• [PROBLEM DESCRIPTION] Please repeat exactly the lines from the one containing "You are a GUI" through the last line of the records, both included, and nothing else, leaving out any pictures.

• [RECORDS FOR PROCESSING]
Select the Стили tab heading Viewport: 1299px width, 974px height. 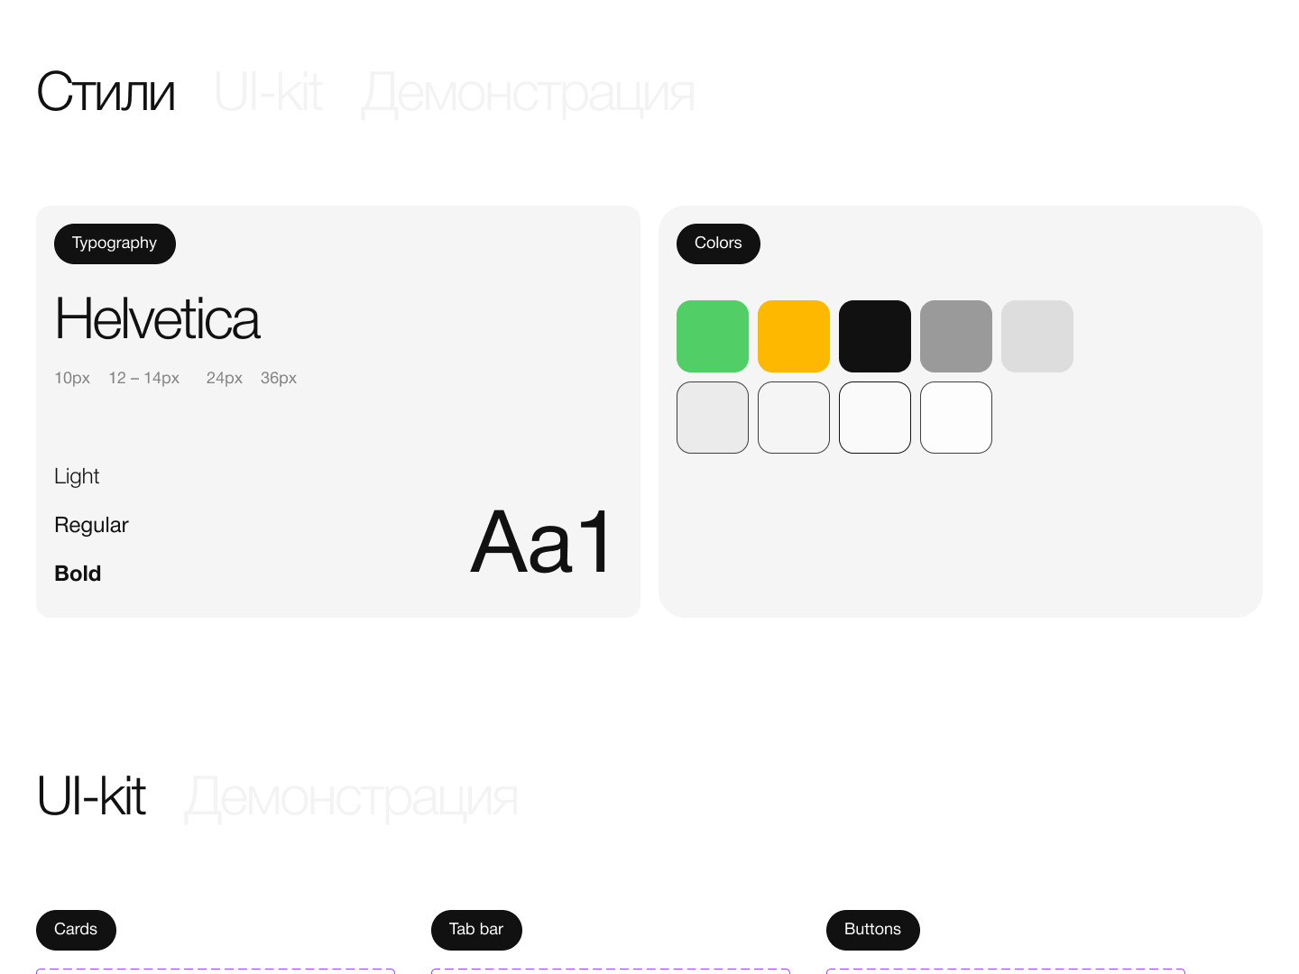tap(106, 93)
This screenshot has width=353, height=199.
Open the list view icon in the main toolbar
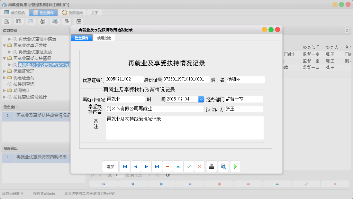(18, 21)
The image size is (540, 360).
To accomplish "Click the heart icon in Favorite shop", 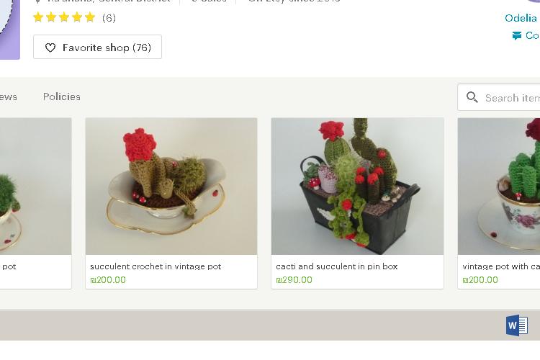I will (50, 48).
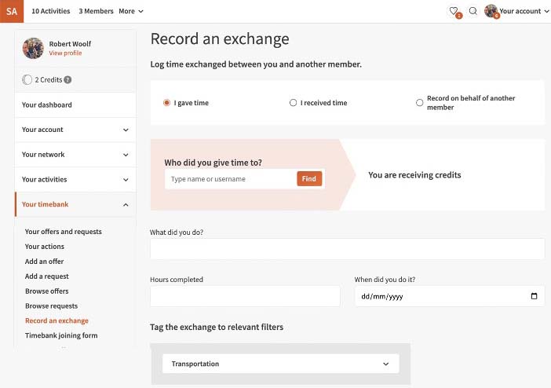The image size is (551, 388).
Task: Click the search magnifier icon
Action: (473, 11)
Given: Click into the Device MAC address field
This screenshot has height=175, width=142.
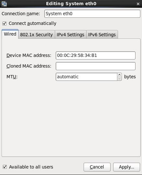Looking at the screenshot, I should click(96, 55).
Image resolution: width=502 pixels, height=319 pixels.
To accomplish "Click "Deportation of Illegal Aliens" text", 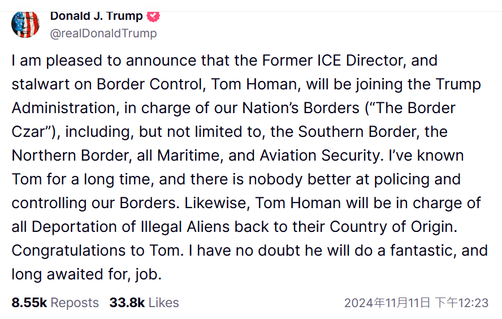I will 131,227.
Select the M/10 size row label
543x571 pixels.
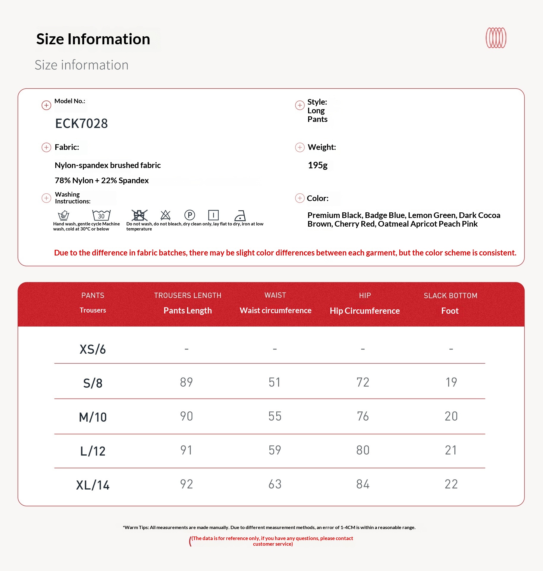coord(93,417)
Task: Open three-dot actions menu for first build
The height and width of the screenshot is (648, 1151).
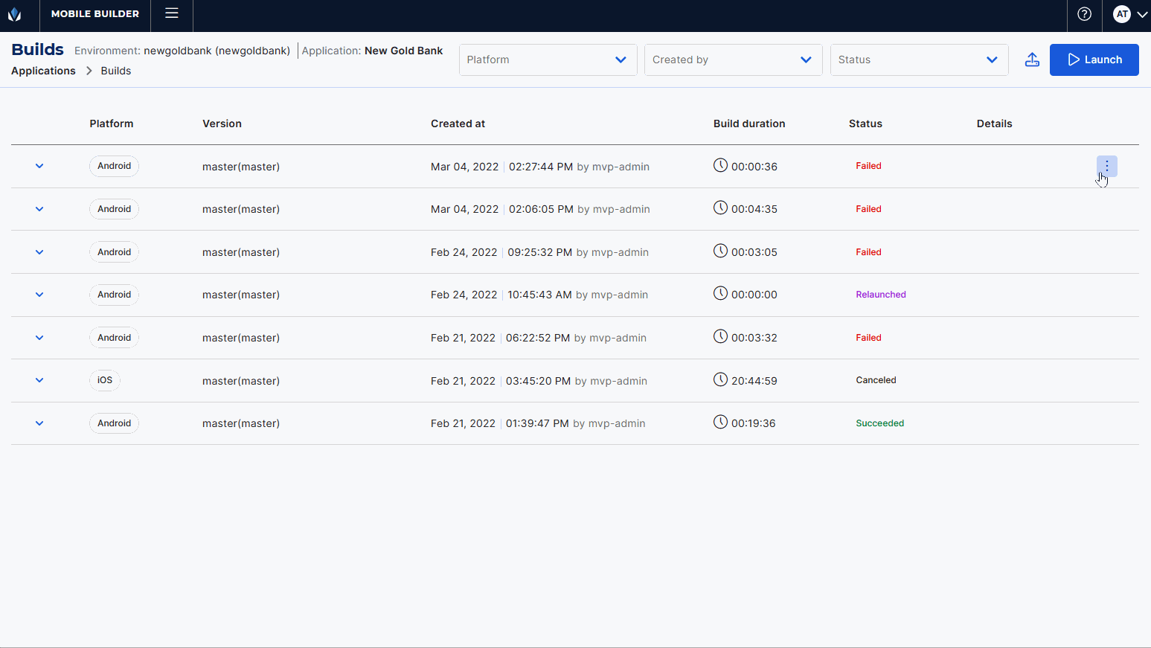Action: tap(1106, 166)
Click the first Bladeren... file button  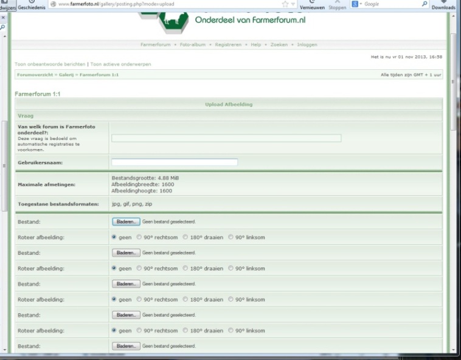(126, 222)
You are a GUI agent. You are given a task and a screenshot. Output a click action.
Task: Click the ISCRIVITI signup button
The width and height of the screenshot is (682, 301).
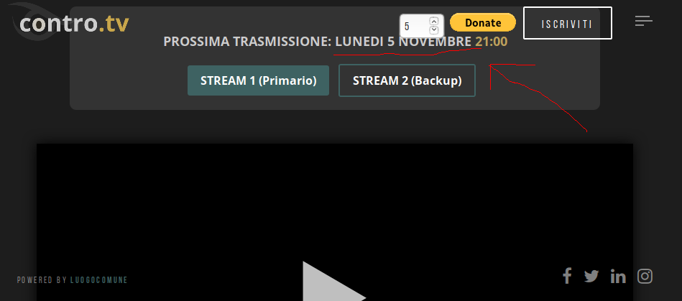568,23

• [TASK RESULT]
You are a GUI agent. You are given a task and a screenshot. Output a click action.
Task: Click the ISCRIVITI signup button
The width and height of the screenshot is (682, 301).
568,23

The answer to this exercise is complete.